Monday, April 17, 2017

I really love these Extra History videos.  As I've mentioned before.

See my thoughts on the Extra History series on the Gracchi Brothers here,
and on Catherine the Great here.

Their latest series takes on Ned Kelly.



I first heard about Ned Kelly from Bill Bryson in Down Under (which I read on the plane ride to Australia).
Bill Bryson was not a fan of Ned Kelly: “He was a murderous thug who deserved to be hanged and was," said Bill Bryson.
However, as Bill Bryson went on to note, Ned Kelly had become a huge folk hero in the Australian mind.

During my one year living in Australia, I heard a lot about Ned Kelly.  (I was living in Melbourne, which was in the same province as Ned Kelly's escapades, and where Ned Kelly was tried and hanged.  In fact if memory serves, in the course of my wandering around Melbourne, I saw the site of where he was kept in jail, and the site of where he was hung.)

Of course we have a bit of the romance of the outlaw in America as well--Billy the Kid or Bonne and Clyde.  But Ned Kelly seemed to have a political significance in Australia that went beyond a vague sort of anti-authoritarian romance.  I frequently heard politically sophisticated Socialist and Trotskyist groups talk about Ned Kelly.
In fact, at one meeting I went to, I saw one Australian Trotskyist work himself into tears when talking about how "those same fucking cops who killed Ned Kelly" are still out harassing people today.

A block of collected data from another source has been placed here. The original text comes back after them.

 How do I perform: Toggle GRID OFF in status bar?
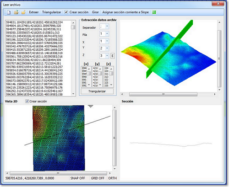98,178
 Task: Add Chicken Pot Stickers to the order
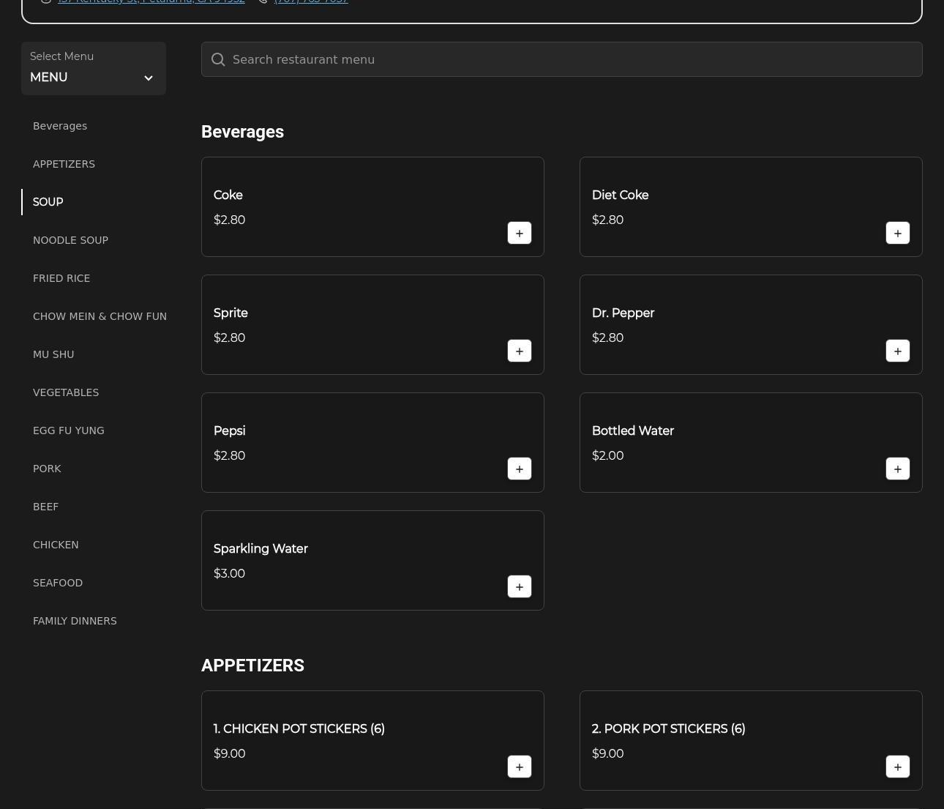coord(519,767)
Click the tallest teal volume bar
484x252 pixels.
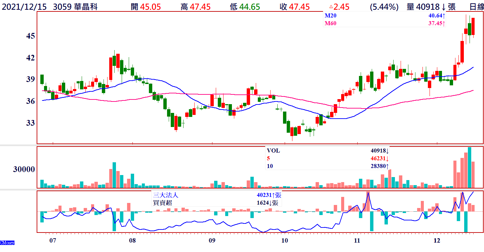pyautogui.click(x=470, y=167)
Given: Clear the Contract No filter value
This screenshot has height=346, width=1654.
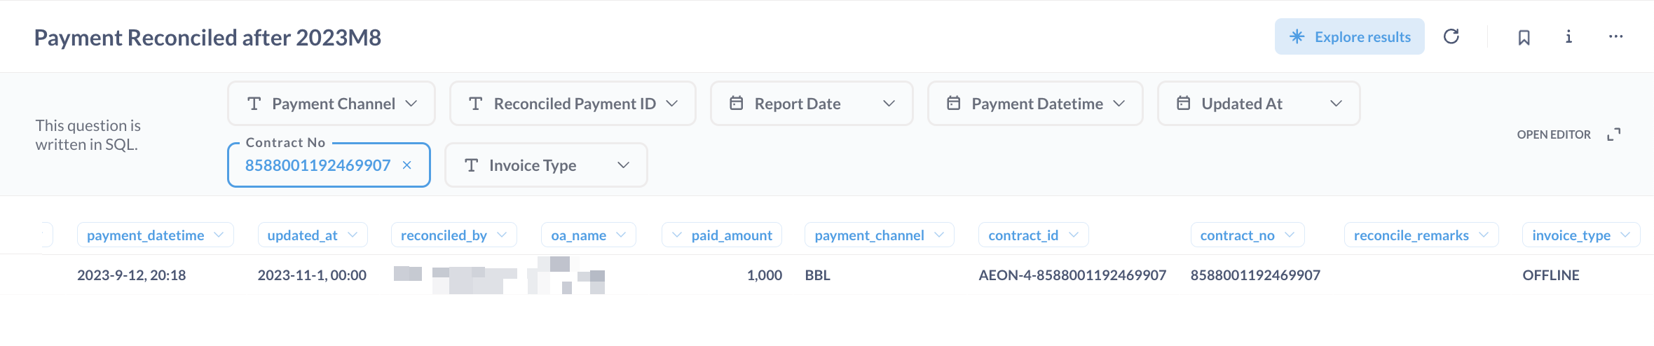Looking at the screenshot, I should 406,165.
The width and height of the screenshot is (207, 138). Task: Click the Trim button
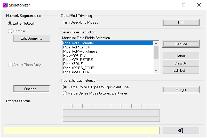181,22
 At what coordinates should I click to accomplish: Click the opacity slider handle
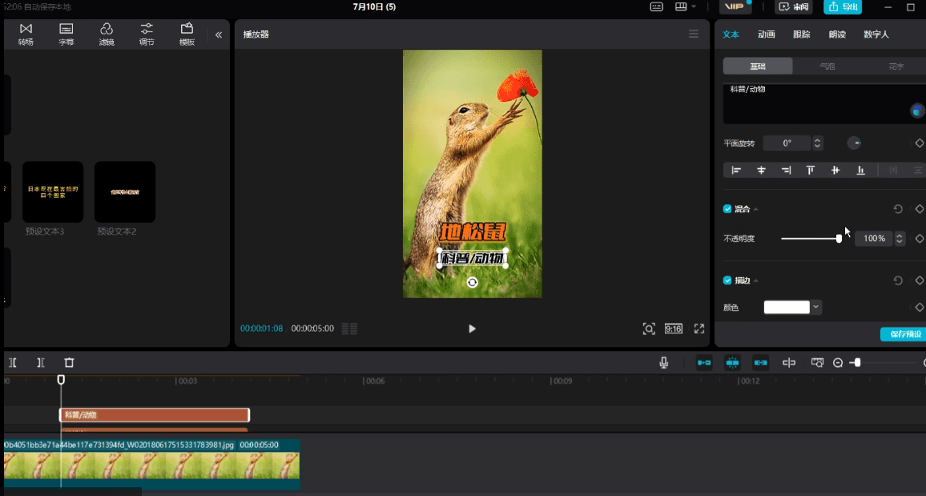(839, 239)
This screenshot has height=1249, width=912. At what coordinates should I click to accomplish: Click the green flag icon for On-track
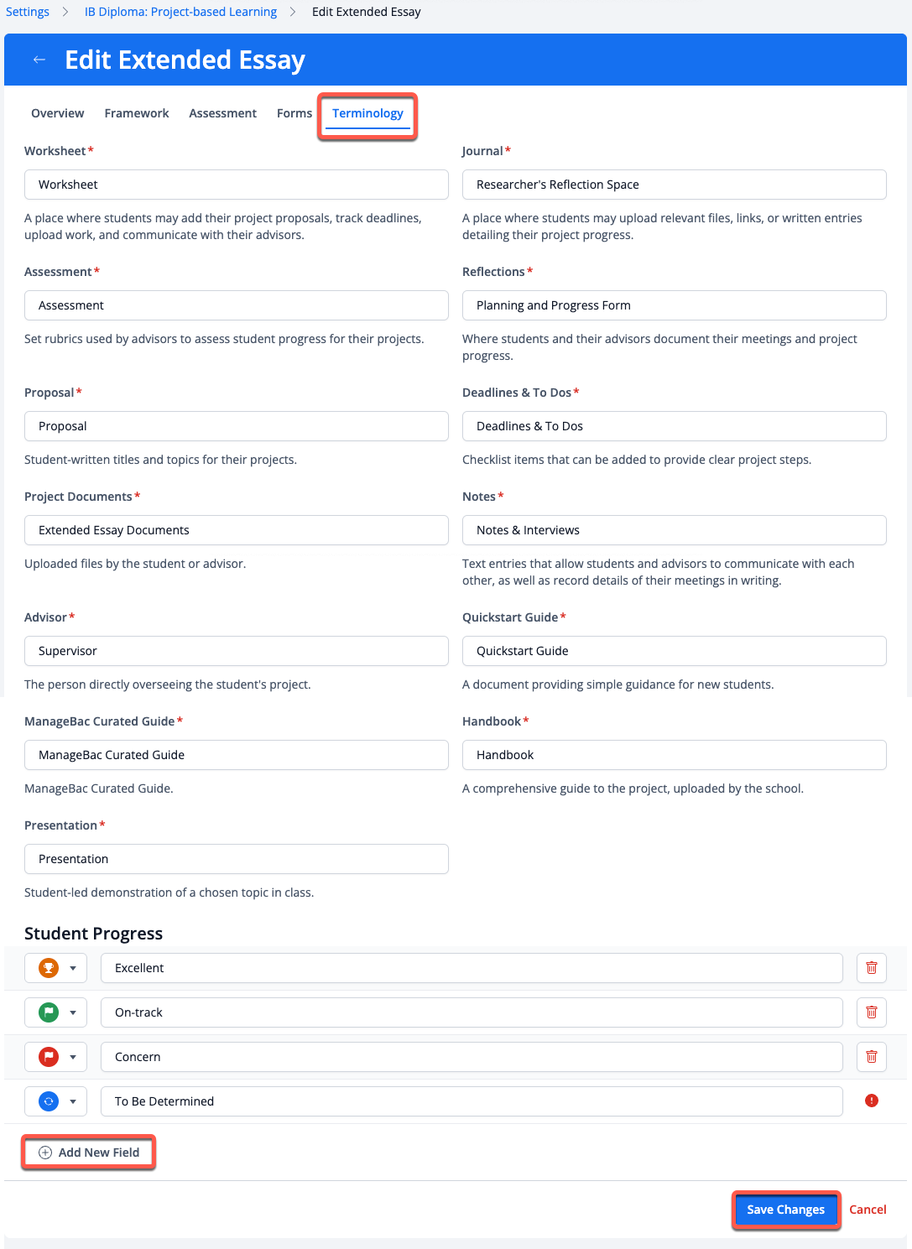pyautogui.click(x=49, y=1012)
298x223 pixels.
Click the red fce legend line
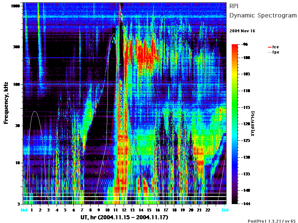269,47
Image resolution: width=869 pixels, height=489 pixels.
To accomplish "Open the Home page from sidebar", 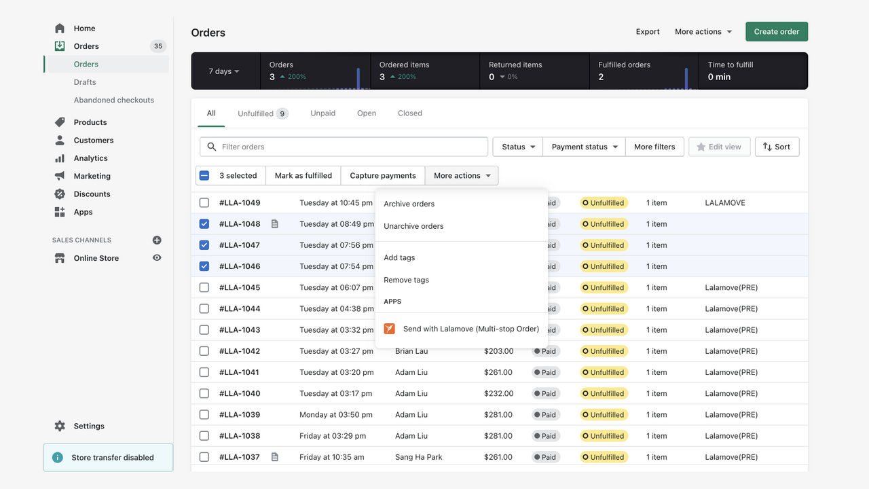I will tap(84, 28).
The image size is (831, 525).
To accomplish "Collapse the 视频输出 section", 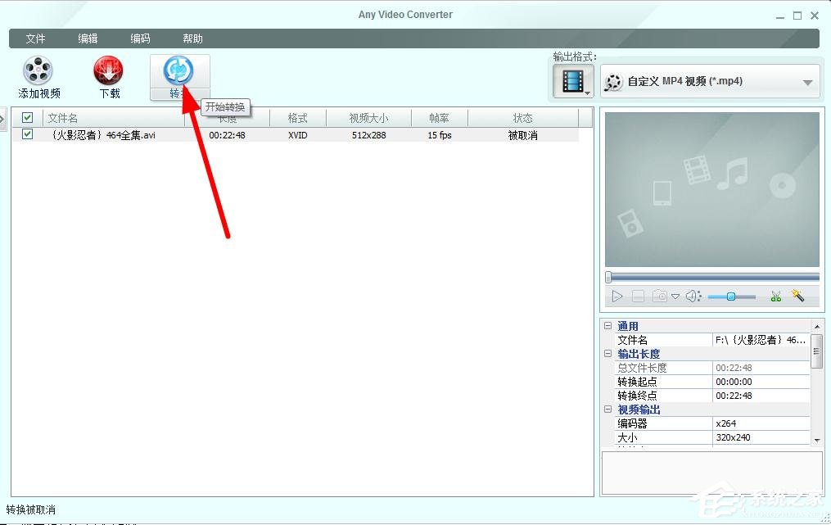I will 607,410.
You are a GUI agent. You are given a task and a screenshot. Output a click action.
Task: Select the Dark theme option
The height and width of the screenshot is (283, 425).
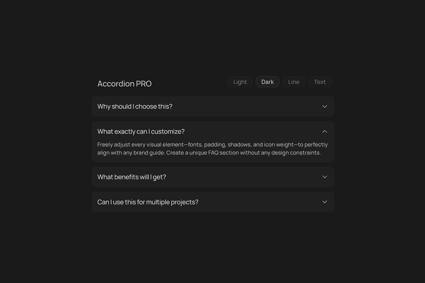pyautogui.click(x=267, y=82)
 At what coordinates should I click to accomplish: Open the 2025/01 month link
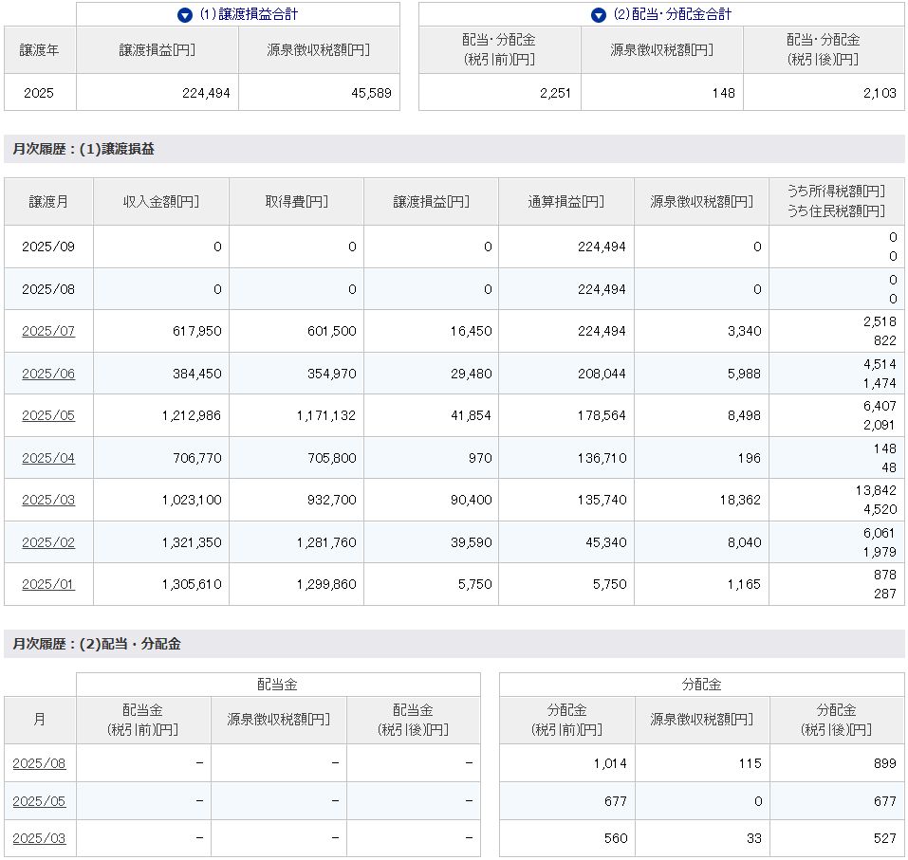click(x=48, y=584)
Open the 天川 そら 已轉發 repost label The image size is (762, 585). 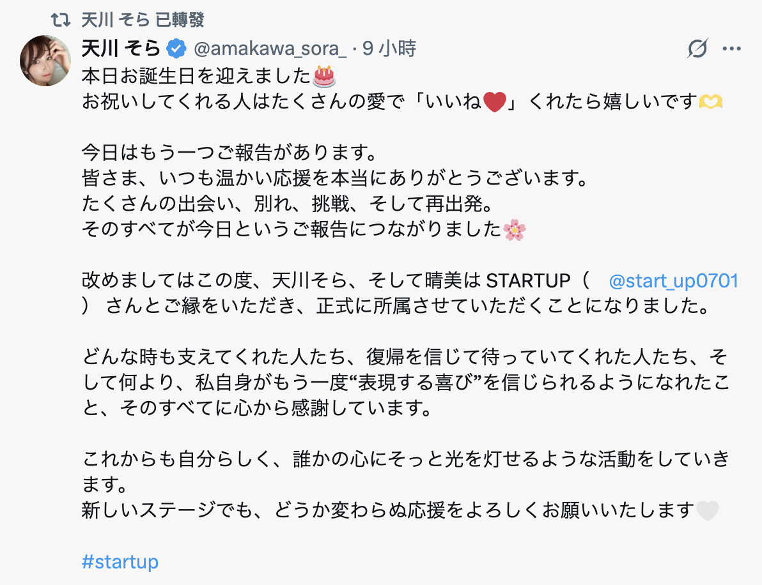pos(143,20)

Bill Bryson, though, isn't having any of it.  The description of Ned Kelly that you get in Bill Bryson's book is a lot different than the charming young gentleman presented in the Extra History videos.  To quote from part of it:

“He was a murderous thug who deserves to be hanged and was. He came from a family of rough Irish squatters, who made their living by stealing livestock and waylaying innocent passerby. Like most bushrangers, he was at pains to present himself as a champion of the oppressed, though in fact there wasn’t a shred of nobility or his deeds. He killed several people, often in cold blood, sometimes for no very good reason.”
About the way he was arrested in 1880 in Glenrowan (reminds me some western movies):
“As surprise attacks go, it wasn’t terribly impressive. When the police arrived (on an afternoon train) they found that word of their coming had preceded them and that thousand people were lined up along the streets and sitting on every rooftop eagerly awaiting the spectacle of gunfire. The police took up positions and at once began peppering the Kelly hideout with bullets. The Kellys returned the fire and so it went throughout the night. The next dawn during a lull Kelly stepped from the dwelling, dressed unexpectedly in a suit of armor of his own devising – a heavy cylindrical helmet that looked strikingly like an inverted bucket and breastplate that covered his torso and crotch. He wore no armor on his lower body, so one of the policemen shot him in the leg. Aggrieved, Kelly staggered off into some nearby woods, fell over, and was captured. He was taken to Melbourne, tried, and swiftly executed. His last words were “Such is life”.”
About the Kelly Tree and the events in Stringy Bark Creek in a discussion with his friend and guide, a different version than the one told to the tourists:
“- What is the Kelly Tree exactly? I asked.
–  Well, Alan said with a learned air, as the Kelly gang got more and more notorious the police started hunting them with greater determination, and so they had to hide in increasingly remote and desperate places.  (…)  For three years, Kelly and his gang laid low, but in 1878 four policemen tracked them here. Somehow Kelly and his men captured and disarmed the policemen. Then they murdered three of them in a slow and pretty horrible way.
–  Horrible in what way? I asked, ever alert for the morbid detail.
–  Shot them in the balls and let them bleed to death. To maximise the pain and indignity.
–  And the fourth policemen?
–  Scarpered. He hid overnight in a wombat’s burrow and the next day he made his way back to the civilisation and raised the alarm. So it was the murder of three men that led eventually to the shoot-out at Glenrowan.”
(I don't have a copy of the book with me anymore, so I'm borrowing the above quote from some else's blog.)

Which view of Ned Kelly is correct?  I don't know.